On the other hand, I am able only to recognize when a "good" idea has been mentioned, or when a vision is worth being part of. "Good" being relative to my immediate sense of the world. Plenty of good ideas go whooshing by if they don't have an short-term impact on what I'm doing. I'm able to run with an idea, maybe even expand on it a little. And I can certainly document my trials, hopefully for potential mass benefit.

I'm pretty sure this has to do with my tendency not to take anything in my career too seriously. Not sure if the attitude causes the problem or vice versa, but there it is.

Whatever the reason, the attitude has worked for me for over three decades so it's not going anywhere. As for the lack of overall industry vision, as mercenary as it sounds, I'm good with that too. It's hard enough copying what others are doing (e.g. starting a user group), without having to make up the rules as you go.

To tie this back to, I'm happy in my role as semi-silent observer. At least with respect to the bleeding edge trends like polyglot programming and future architectures. It'll help to have that background for when I catch up.

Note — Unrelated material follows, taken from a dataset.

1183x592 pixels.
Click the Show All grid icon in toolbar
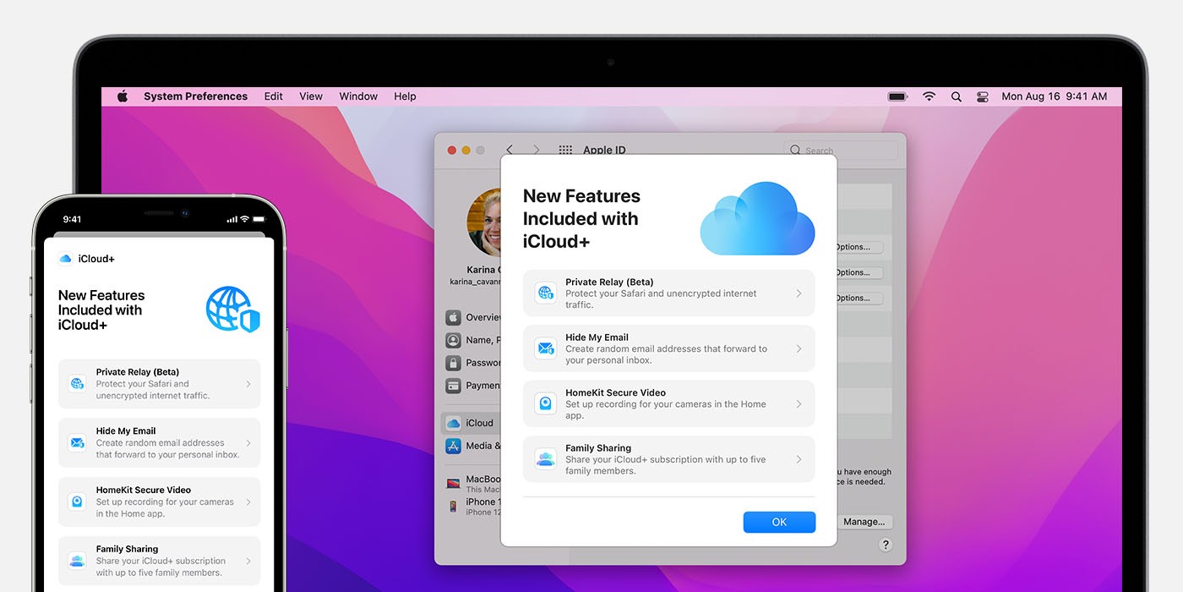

And to tie it also back to the metaphor I'm using, it doesn't mean I need to react the same way Salieri did upon realization of fate's sense of humour. (That is, I won't drive the likes of Laribee and Scott Bellware into madness and death, steal their work as my own, then absolve the masses for being as mediocre as I am.) I can still be active in my own way and play off the strengths I have. There are plenty of people in the same boat I'm in now and plenty in the one I was in five and ten years ago. I may not be able to push the boundaries of the playing field, but I can certainly invite more people to the game.